The last thing you want is for a youthful mistake to follow your child for the rest of his or her life. This is a realistic concern for parents here in Texas, where punishments for juvenile crimes can be quite severe. A juvenile crime is an offense committed by a person who is not a legal adult. The state of Texas declares a juvenile to be someone who is 17 years of age or younger.
Even if a juvenile commits a serious crime, many experts and lawmakers believe that individuals younger than 17 do not yet possess the full ability to discern right from wrong. For this reason, different regulations come into play if a juvenile commits a crime than if an adult commits a similar offense.

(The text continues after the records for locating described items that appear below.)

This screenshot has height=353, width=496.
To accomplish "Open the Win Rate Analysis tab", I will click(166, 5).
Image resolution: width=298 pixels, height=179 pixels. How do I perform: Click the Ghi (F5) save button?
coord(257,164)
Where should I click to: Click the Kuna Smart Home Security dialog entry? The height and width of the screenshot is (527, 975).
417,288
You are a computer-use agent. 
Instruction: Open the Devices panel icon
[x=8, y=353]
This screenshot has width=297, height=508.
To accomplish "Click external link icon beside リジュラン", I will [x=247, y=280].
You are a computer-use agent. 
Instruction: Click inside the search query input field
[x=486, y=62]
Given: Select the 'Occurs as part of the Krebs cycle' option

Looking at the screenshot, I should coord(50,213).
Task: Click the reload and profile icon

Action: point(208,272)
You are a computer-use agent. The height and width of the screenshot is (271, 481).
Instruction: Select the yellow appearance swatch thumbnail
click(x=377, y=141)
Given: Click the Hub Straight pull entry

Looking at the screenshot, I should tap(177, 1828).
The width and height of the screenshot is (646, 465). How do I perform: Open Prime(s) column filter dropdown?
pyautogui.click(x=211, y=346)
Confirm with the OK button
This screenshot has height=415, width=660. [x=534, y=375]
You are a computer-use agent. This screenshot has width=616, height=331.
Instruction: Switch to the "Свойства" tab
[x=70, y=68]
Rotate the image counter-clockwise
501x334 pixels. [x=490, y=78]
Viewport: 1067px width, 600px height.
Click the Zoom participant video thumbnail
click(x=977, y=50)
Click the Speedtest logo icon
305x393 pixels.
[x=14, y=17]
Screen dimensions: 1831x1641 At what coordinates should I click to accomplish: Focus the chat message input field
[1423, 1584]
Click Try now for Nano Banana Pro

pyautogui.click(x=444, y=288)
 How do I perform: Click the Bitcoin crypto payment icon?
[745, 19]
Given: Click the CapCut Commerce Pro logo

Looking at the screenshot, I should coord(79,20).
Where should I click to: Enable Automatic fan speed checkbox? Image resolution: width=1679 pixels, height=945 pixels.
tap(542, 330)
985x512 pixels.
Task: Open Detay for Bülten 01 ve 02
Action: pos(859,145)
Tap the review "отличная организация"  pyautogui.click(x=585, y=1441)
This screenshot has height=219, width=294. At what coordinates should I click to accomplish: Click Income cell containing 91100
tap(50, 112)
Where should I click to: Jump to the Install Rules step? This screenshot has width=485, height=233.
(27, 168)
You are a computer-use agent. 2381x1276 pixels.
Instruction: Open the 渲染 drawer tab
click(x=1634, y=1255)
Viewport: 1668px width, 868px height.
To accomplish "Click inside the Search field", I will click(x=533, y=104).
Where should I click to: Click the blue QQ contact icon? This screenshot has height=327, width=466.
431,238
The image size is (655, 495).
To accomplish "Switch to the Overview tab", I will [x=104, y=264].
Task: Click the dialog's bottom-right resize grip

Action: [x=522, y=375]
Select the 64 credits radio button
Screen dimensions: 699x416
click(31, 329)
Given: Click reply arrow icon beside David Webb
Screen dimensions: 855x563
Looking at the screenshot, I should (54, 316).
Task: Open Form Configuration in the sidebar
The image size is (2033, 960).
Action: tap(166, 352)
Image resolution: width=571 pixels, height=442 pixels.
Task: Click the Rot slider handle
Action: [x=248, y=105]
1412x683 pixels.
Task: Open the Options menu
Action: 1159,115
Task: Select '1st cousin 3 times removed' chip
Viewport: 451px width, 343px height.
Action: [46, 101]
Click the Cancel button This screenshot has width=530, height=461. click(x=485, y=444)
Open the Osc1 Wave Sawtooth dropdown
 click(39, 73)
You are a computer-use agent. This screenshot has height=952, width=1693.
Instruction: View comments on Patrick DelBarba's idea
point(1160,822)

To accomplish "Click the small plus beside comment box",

Who commits juvenile crimes?
In Texas, an individual can receive a conviction in a juvenile court if the offense takes place after he or she turned 10 years old. A juvenile is capable of receiving the same charge as an adult, ranging from a class C misdemeanor all the way up to capital murder. Here are some general facts about juvenile offenses in Texas:
- Males are more likely to commit crimes than females.
- Males commit more underage crimes involving alcohol than females.
- Nearly 25% of juvenile offenses deal with the destruction of property, including vandalism and graffiti.
How does Texas handle juvenile cases?
A detention hearing will take place within two days of your teenager’s arrest. The judge will decide whether to immediately release your teen or detain him or her until the next hearing. The likelihood that detention will continue for your child increases if he or she has previous offenses.
Every 10 days, another hearing takes place to decide whether detention should continue. For release to take place, your teen must meet certain conditions. These conditions are similar to the requirements that adults must meet for probation.